Euro-Inflation klettert in Richtung EZB-Ziel
ms Frankfurt
Die Inflation im Euroraum hat im April noch einmal kräftig angezogen und steuert mit nun 1,6% in Richtung des EZB-Inflationsziels von knapp unter 2%. Wenngleich der Anstieg von Volkswirten genau so erwartet worden war, dürfte er die Debatte über einen dauerhafteren Trend zu mehr Inflation auch in Euroland weiter anheizen. Die Europäische Zentralbank (EZB) glaubt aber an einen temporären Trend und hält unbeirrt an ihrer ultralockeren Geldpolitik fest. Sie argumentiert nicht zuletzt mit der Unterauslastung der Kapazitäten – auch wenn die Arbeitslosenquote schrittweise sinkt.
Für das von Eurostat am Freitag gemeldete Anziehen der Inflation im April von 1,3% auf 1,6% war vor allem ein kräftiges Plus bei den Energiepreisen verantwortlich. Sie legten zum Vorjahr um 10,3% zu. Dies ist auch eine Folge des drastischen Ölpreiseinbruchs während der ersten Coronawelle vor einem Jahr. Im März hatte das Plus nur bei 4,3% gelegen, und im Januar und Februar hatte sich Energie sogar noch verbilligt. Die Preise für Industriegüter ohne Energie erhöhten sich im April um 0,5% (März: 0,3%). Die Preise für Dienstleistungen stiegen um 0,9% (1,3%), und unverarbeitete Lebensmittel verbilligten sich gar um 0,4% (+1,6%).
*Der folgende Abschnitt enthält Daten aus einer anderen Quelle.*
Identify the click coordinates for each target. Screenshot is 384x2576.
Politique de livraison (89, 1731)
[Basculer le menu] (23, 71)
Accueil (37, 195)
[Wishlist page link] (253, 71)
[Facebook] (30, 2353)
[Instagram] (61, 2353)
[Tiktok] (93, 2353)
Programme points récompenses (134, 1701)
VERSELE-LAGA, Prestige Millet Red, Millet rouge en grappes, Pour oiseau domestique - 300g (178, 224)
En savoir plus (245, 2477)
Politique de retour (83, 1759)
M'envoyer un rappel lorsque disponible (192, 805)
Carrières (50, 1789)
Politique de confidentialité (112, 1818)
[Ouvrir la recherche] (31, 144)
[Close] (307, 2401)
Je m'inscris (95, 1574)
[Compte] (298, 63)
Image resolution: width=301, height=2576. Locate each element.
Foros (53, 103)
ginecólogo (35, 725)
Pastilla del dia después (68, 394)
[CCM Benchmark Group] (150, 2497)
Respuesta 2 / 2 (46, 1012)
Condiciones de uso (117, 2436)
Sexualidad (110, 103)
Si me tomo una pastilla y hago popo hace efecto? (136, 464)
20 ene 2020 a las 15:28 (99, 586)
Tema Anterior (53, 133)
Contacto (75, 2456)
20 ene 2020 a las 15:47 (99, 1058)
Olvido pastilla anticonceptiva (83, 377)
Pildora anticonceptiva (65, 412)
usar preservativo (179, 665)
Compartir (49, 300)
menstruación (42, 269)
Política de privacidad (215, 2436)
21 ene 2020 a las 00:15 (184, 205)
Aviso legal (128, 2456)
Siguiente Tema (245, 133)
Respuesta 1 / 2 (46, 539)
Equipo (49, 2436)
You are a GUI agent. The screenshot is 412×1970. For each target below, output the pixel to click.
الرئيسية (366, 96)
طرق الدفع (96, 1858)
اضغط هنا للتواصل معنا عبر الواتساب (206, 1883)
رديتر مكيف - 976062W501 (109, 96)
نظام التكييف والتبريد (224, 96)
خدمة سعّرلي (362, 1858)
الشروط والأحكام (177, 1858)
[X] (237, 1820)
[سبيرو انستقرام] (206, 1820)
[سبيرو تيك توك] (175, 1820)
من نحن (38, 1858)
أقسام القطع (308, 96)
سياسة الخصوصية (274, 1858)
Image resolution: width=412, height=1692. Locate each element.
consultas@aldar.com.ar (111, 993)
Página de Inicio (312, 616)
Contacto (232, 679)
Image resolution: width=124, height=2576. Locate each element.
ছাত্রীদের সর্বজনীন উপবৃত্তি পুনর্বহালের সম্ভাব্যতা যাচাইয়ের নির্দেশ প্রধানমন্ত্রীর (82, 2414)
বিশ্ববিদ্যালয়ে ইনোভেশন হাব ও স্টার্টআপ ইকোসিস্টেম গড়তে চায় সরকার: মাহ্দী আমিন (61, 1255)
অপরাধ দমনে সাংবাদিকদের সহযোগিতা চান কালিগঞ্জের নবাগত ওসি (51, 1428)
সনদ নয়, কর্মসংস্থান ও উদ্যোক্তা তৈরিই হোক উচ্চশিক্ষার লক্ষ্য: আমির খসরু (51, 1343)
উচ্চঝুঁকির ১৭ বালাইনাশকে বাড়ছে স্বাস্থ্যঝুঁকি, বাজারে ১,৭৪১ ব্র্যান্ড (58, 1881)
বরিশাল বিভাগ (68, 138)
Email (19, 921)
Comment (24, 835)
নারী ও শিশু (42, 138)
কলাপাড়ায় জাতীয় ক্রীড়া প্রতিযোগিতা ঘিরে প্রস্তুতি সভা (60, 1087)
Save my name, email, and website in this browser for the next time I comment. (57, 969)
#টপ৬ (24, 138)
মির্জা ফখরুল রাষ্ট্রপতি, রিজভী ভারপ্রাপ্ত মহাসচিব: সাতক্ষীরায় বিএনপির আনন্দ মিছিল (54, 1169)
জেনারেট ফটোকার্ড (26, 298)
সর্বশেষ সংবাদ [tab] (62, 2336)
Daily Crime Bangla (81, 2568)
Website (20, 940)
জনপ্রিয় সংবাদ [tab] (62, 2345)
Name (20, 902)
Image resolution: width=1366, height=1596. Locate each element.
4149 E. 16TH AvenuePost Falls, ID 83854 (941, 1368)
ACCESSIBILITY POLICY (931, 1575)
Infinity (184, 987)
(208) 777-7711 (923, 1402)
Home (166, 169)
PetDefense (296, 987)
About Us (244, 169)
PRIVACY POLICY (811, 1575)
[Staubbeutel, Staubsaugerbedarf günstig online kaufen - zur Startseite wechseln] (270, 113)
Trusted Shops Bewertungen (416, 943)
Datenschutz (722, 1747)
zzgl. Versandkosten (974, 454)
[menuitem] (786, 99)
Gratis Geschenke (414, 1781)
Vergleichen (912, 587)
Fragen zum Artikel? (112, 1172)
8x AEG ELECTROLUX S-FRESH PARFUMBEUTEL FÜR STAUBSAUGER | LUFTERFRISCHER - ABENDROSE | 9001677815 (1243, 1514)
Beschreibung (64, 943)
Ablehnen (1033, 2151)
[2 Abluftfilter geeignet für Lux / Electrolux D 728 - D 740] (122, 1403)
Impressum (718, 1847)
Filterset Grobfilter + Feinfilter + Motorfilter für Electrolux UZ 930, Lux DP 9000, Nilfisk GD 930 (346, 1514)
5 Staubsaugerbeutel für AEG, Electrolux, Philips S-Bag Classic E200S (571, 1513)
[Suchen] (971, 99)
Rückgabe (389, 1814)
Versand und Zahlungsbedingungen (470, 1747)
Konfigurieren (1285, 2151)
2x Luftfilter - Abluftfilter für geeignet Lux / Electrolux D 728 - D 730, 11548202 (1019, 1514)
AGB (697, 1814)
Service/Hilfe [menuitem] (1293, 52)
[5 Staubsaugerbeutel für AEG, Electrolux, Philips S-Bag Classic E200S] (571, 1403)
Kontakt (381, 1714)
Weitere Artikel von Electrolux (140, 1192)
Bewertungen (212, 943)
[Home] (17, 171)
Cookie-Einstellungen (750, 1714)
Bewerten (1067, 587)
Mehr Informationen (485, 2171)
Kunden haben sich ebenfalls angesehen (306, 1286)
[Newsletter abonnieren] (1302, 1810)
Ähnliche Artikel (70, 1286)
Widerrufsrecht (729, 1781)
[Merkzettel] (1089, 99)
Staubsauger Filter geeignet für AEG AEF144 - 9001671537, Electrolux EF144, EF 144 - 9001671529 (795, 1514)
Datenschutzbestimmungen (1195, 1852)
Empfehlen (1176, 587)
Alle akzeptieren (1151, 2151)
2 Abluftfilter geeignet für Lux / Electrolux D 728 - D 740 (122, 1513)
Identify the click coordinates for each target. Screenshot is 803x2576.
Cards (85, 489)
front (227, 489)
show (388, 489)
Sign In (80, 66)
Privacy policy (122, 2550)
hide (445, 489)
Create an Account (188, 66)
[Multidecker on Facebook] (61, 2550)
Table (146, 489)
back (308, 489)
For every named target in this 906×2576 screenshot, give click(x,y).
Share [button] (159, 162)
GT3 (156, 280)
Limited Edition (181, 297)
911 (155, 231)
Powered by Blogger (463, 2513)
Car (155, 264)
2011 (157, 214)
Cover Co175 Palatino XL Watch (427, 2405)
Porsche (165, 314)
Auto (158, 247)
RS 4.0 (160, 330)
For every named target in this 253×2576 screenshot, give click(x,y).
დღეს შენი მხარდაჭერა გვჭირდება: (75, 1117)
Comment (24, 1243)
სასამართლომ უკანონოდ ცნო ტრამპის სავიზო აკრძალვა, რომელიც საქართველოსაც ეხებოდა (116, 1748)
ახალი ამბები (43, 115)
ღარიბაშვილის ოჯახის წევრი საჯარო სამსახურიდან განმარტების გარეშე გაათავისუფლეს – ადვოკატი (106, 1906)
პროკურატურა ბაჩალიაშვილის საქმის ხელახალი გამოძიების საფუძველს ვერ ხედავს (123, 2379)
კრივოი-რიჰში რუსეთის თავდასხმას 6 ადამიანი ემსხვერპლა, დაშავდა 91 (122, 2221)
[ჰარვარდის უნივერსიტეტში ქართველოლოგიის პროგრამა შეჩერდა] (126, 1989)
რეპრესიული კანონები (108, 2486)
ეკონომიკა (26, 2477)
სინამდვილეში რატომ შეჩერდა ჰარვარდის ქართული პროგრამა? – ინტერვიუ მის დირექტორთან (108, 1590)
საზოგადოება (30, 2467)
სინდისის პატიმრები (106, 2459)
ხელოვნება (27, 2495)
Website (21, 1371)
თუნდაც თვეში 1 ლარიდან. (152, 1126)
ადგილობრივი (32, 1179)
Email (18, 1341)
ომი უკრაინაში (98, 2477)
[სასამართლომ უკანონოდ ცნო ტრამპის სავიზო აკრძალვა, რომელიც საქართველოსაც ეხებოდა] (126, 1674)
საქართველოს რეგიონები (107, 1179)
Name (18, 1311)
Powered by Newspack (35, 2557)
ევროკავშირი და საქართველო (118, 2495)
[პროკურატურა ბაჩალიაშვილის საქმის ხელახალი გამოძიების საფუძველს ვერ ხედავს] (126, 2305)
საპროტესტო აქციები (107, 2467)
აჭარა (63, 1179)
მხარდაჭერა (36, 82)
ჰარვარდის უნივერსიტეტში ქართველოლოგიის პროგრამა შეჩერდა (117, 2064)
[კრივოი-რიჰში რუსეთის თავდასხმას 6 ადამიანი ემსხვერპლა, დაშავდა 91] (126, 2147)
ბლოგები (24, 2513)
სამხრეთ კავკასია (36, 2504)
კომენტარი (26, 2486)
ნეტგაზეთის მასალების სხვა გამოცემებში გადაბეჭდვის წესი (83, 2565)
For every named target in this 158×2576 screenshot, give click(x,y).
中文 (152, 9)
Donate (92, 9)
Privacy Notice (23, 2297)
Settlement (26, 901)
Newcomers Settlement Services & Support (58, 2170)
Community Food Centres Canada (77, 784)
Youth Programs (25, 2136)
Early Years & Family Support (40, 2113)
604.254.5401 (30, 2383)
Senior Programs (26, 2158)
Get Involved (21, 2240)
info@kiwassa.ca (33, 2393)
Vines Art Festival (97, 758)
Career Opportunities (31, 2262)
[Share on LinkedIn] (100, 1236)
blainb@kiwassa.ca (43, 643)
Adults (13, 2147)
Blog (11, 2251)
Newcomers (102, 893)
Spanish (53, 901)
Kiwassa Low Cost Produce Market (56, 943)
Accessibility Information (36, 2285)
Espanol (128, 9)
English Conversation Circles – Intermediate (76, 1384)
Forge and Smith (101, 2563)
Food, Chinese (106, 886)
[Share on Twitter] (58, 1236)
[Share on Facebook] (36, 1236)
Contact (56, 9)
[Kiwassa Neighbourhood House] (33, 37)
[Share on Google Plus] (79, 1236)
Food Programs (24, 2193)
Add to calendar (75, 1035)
Die Inflationsrate, die nun auf einem Zwei-Jahres-Hoch liegt, hat damit seit Ende 2020 um insgesamt 1,9 Prozentpunkte zugelegt. Im Dezember waren die Verbraucherpreise auf Jahressicht noch rückläufig gewesen. Der Anstieg ist damit auch stärker ausgefallen als von der EZB selbst zum Jahreswechsel erwartet. In den nächsten Monaten ist mit einem weiteren Anziehen zu rechnen, und auch in der EZB wird ein Erreichen oder gar Überschreiten des 2-Prozent-Ziels gegen Jahresende erwartet. Dieses Ziel verfehlt die EZB de facto seit Frühjahr 2013.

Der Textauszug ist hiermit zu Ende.